Ни армянам, ни туркам, ни науке в целом не принесет пользы диалог лишь с самим собой – или с теми, кто полностью разделяет Ваше мнение.
В своем исследовании Пьер Нора не раз подчеркивает, что Франция не только совершенно уникальна – ее избранность нельзя передать никакими словами. «История Франции, – как мы узнаем из его статей, – самая сложная и трудная из истории всех европейских стран»[78]. Неужели? Что же тогда говорить о Германии или России? Или о Польше?
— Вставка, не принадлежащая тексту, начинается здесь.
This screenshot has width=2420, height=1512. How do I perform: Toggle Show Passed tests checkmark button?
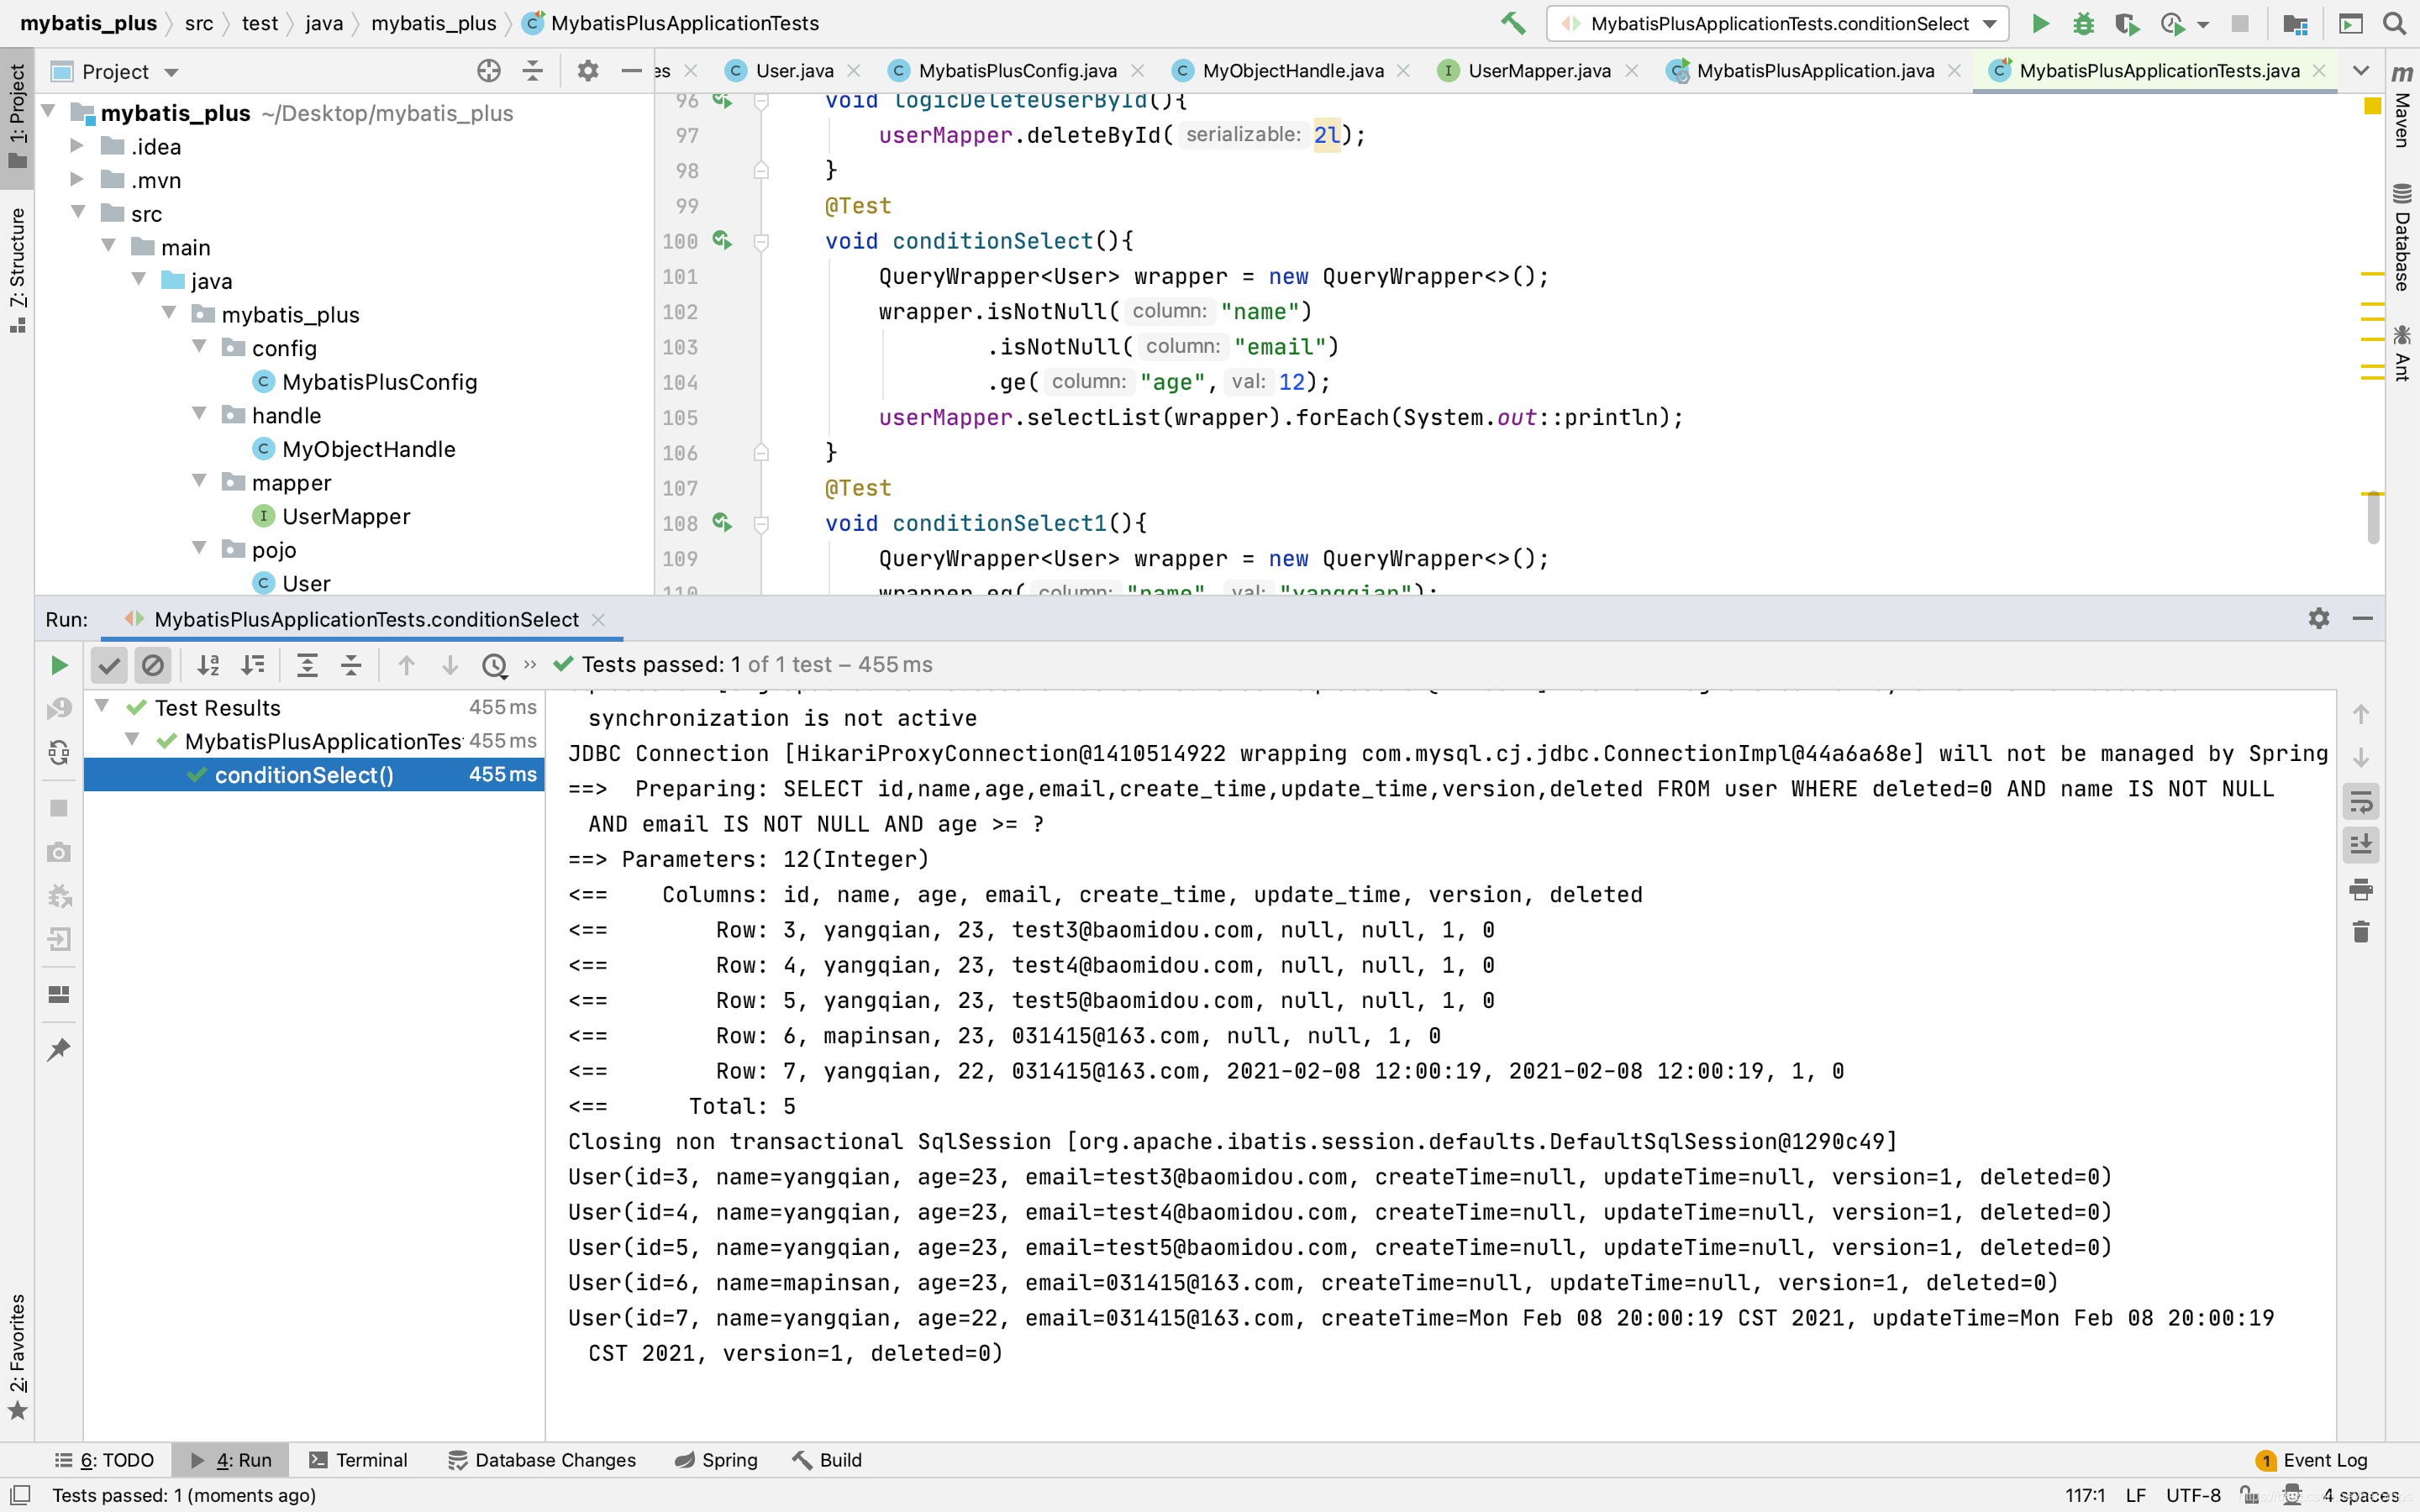pos(109,665)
Третья причина странной судьбы этого проекта состоит в том, что, несмотря на многие гениальные догадки, высказанные в статьях самого Пьера Нора, исследование в целом носит достаточно неопределенный характер. Начавшись в меланхолическом ключе как самоанализ французской нации, оно, тем не менее, заканчивается вполне традиционно, почти в духе самовосхваления: «В этих символах мы действительно открываем для себя „места памяти“ во всем их величии»[73]. Возможно, эта смена тональности верно передает перемену в настроении французского общества, произошедшую с тех пор, как Пьер Нора приступил к реализации своего замысла. Чувство утраты сменилось гордостью, окрашенной в ностальгические тона.